[HOW TO COMPLETE THIS TASK]:
Whenever a line in the data contains "agent", show that line.
[INPUT DATA Boundary: Start]
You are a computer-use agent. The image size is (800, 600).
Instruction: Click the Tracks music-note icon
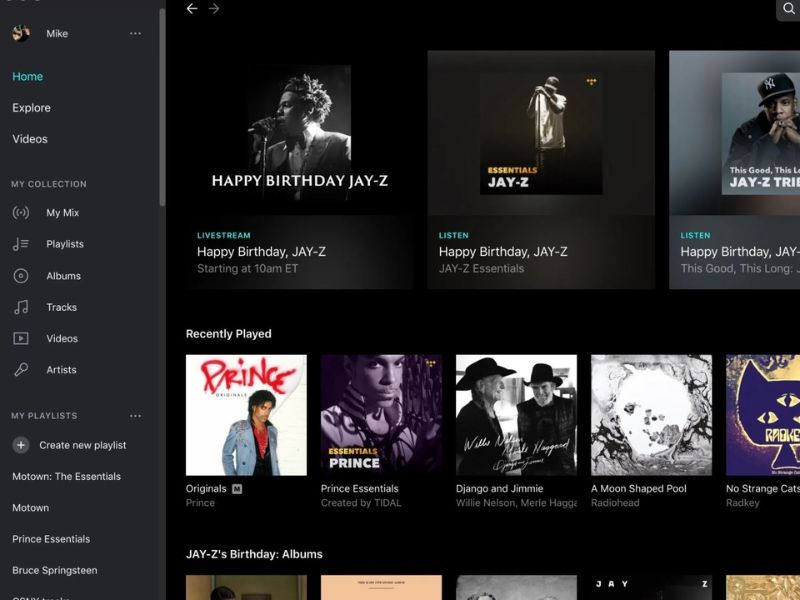coord(20,307)
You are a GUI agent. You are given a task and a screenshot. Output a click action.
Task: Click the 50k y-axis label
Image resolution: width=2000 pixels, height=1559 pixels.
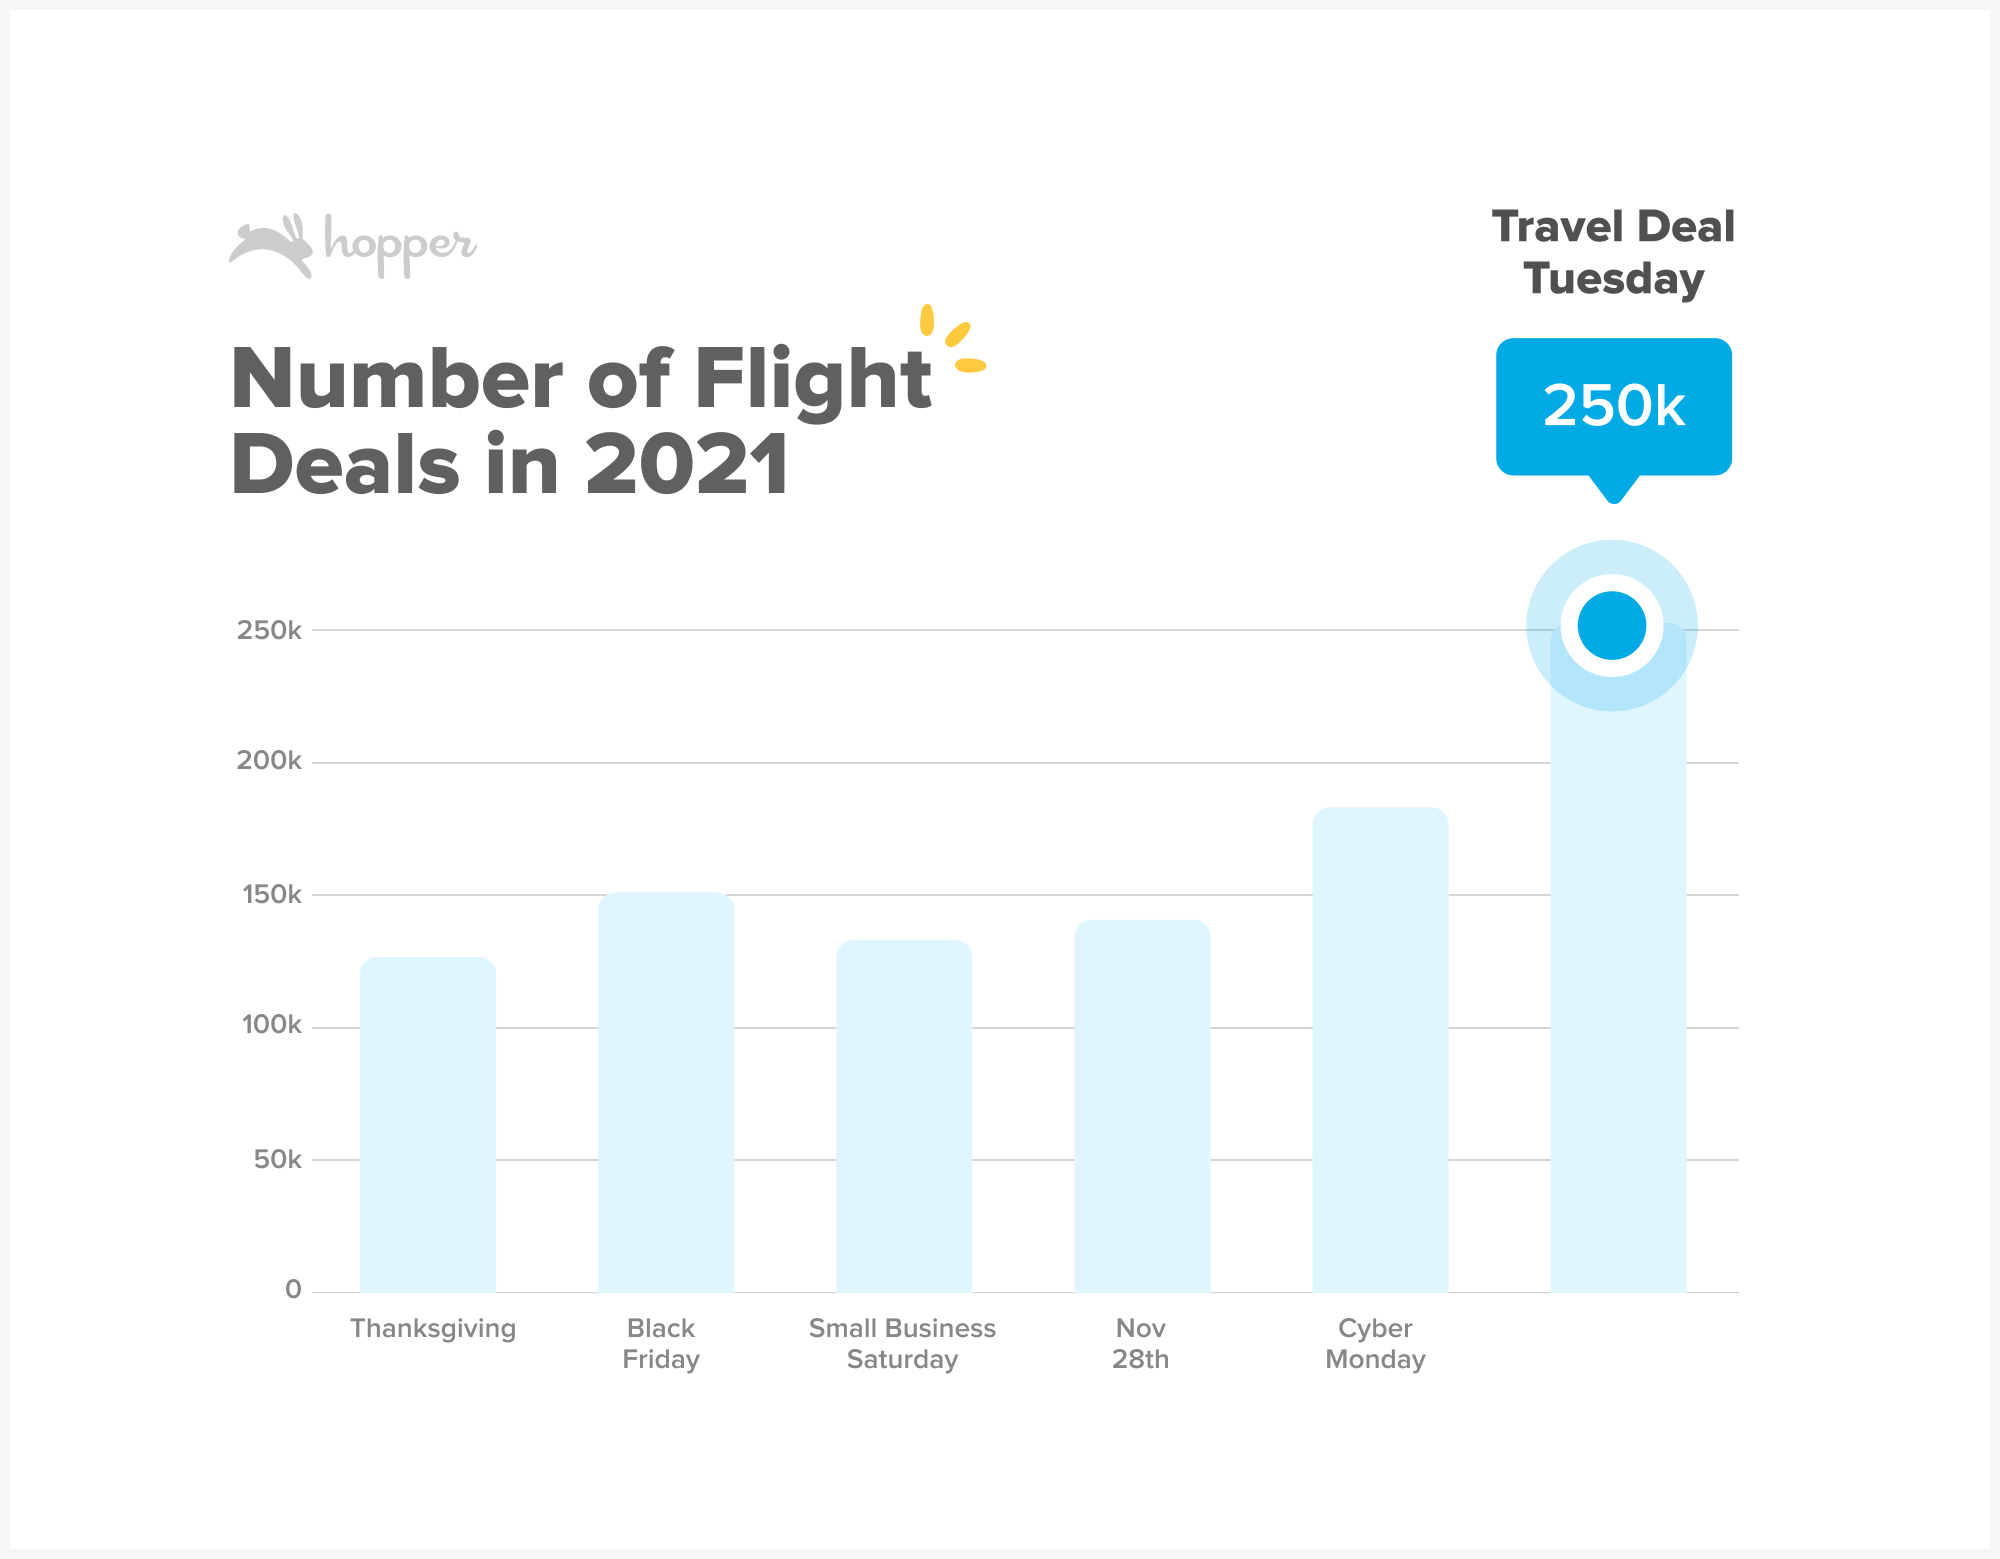pyautogui.click(x=277, y=1159)
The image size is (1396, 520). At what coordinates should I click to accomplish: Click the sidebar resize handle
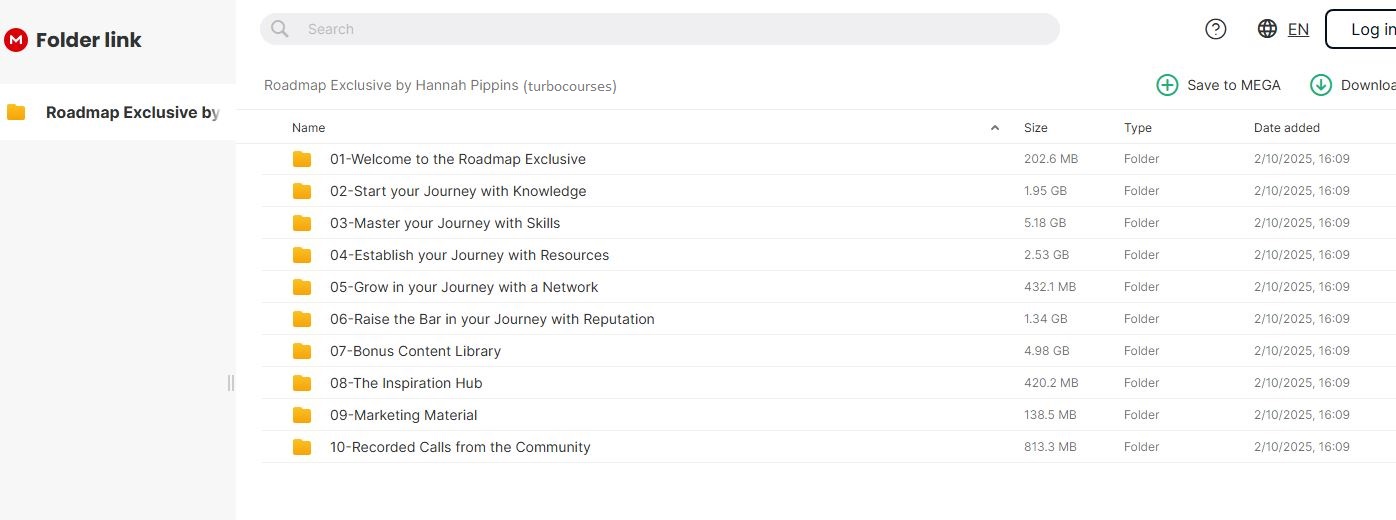(231, 383)
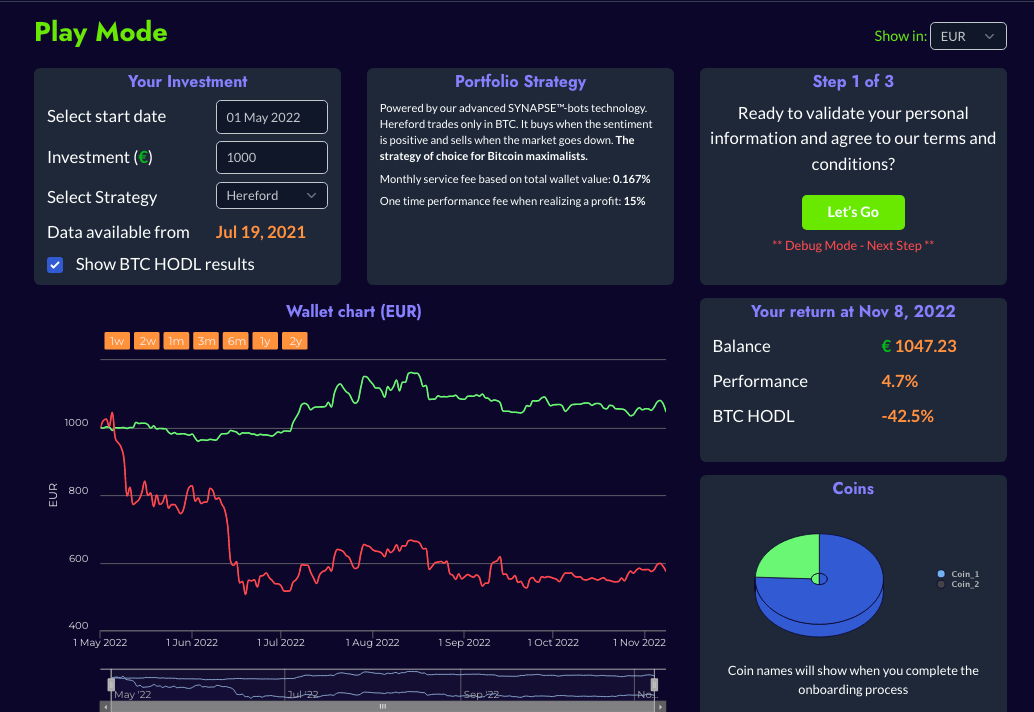Click left handle of chart range slider
This screenshot has width=1034, height=712.
coord(110,684)
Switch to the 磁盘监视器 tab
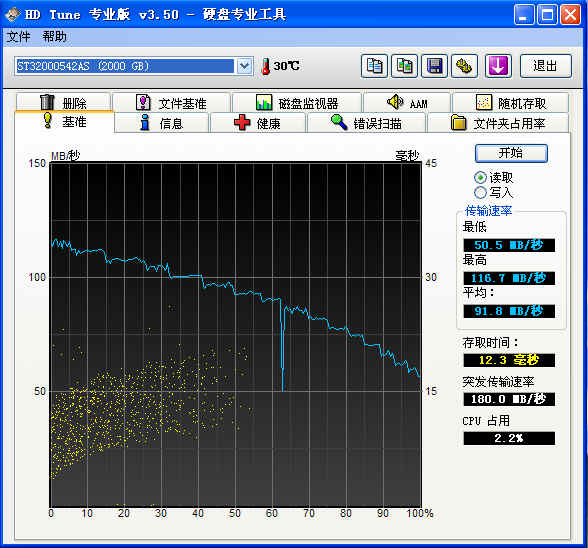The width and height of the screenshot is (588, 548). tap(297, 102)
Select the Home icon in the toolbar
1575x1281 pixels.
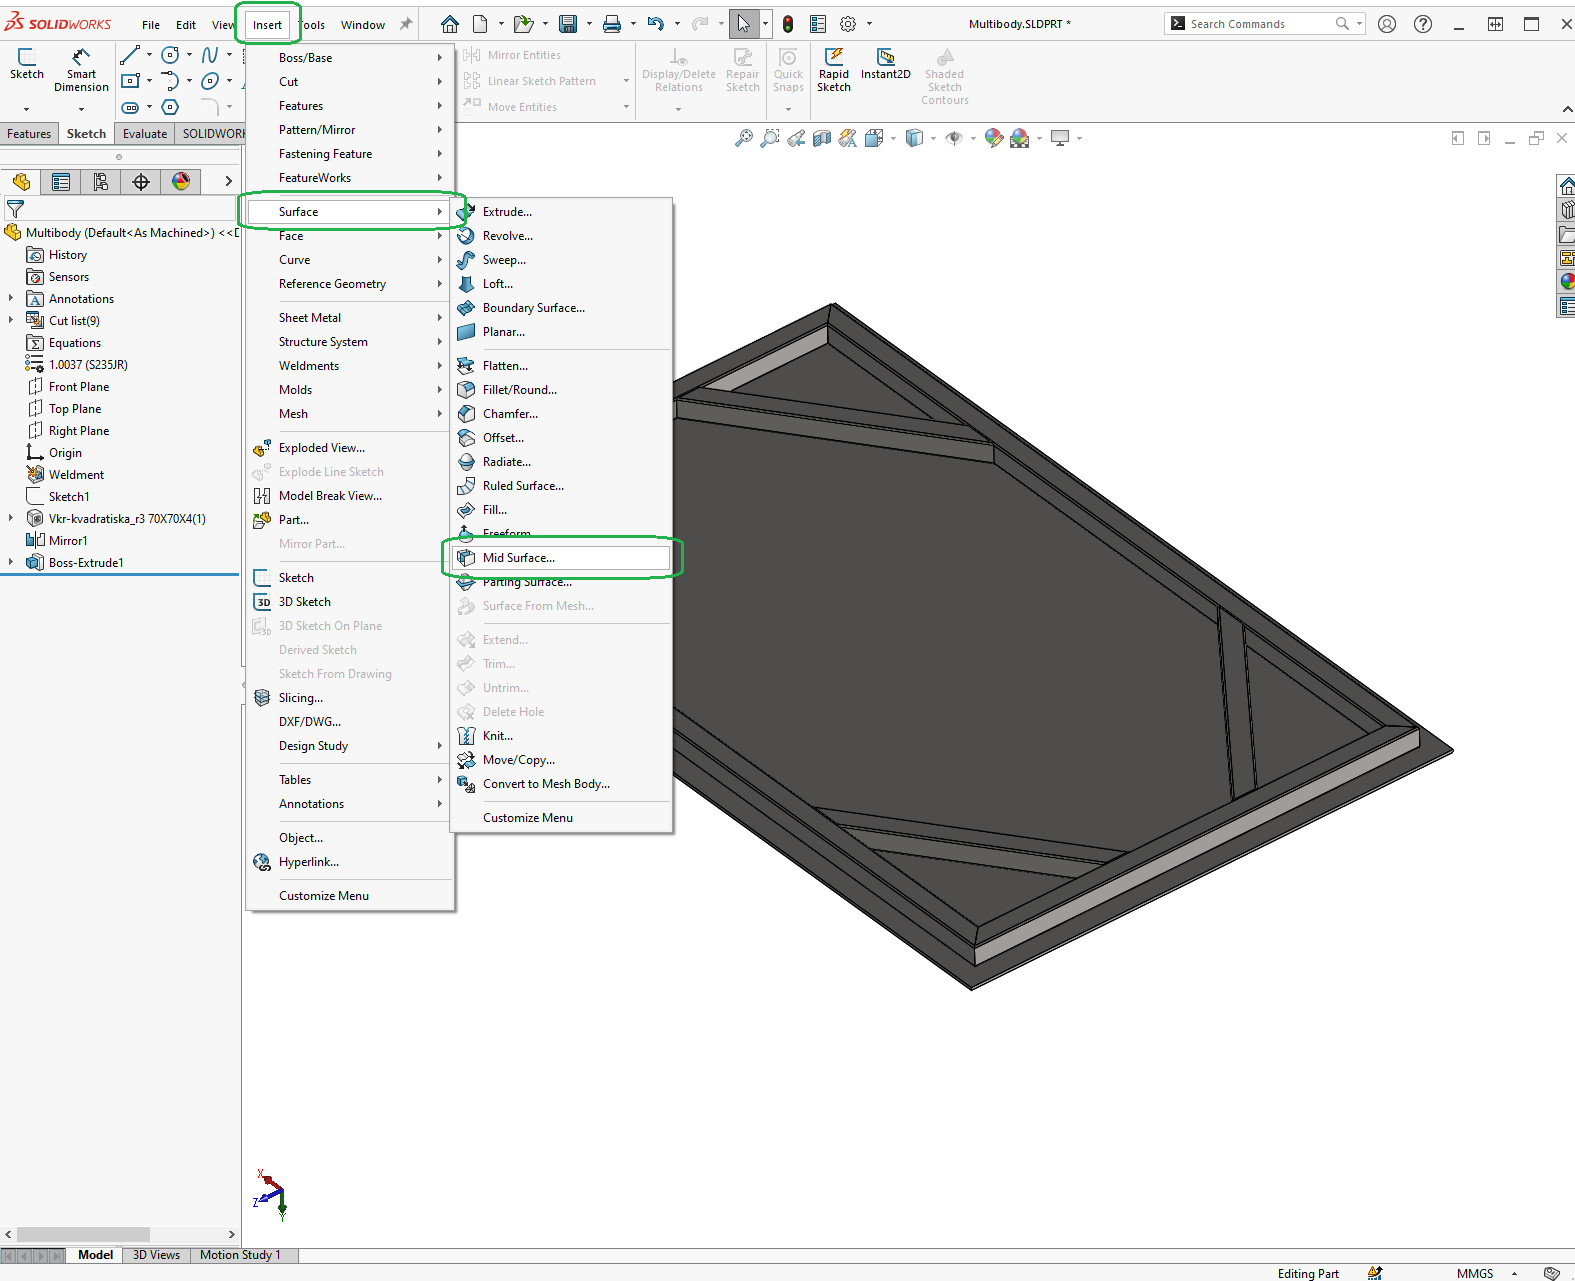click(x=450, y=24)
[INPUT DATA Boundary: End]
[WRITTEN RESPONSE]:
You are a computer-use agent. The image size is (800, 600).
You are a GUI agent. You are given a task and a screenshot. Output a click action.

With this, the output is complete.